Many souls speak through bodies in motion on what is to be known now, or not now (but once the moon is in another house).

A mediumistic reading of writing shared by the artists Ane Graff, Sara Eliassen, Jan Petter Hammer, Manuel Sebastian Pelmus, Jenny Perlin, Robel Temesgen, and Antonio Vega, convoked by Jan Verwoert.

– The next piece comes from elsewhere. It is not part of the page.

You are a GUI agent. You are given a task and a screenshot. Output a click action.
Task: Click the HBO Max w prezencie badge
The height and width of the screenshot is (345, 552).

Enacted by Maritea Dæhlin and Amell Basic, lit by Philip Isaksen.

 

Embodied knowledges can open visceral channels of transmission. Who shares what with whom matters here just as much as how and when, under what sign and star the transfer is made. Attitudes to the use or abuse of power come trough on this frequency. The tone, mood, and manner of communication makes all the difference when what is to be known now, or not now, comes to pass between people in the key of embodied transmissions: Do we select a mode conducive to truth and transformation, or one set on control and domination? What timing governs the disclosure of knowledge? Up-tempo improvisation? Or slow burning fires of painting, poetry, and ceremonial songs? Is the timing *swung* in sync with how fast or slow call and response play off of each other, as rhythms form in inter-relational exchanges? Or *straight* like: Stand and deliver, your data or your life? Who is to embody what for whom, *in the public eye*? When, and under what conditions does the pleasure to perform embodied knowledge turn into the pressure to deliver evidence for evaluation? How may the pleasure be shared and the pressure be re- and defused, when acted upon by many souls, in concert?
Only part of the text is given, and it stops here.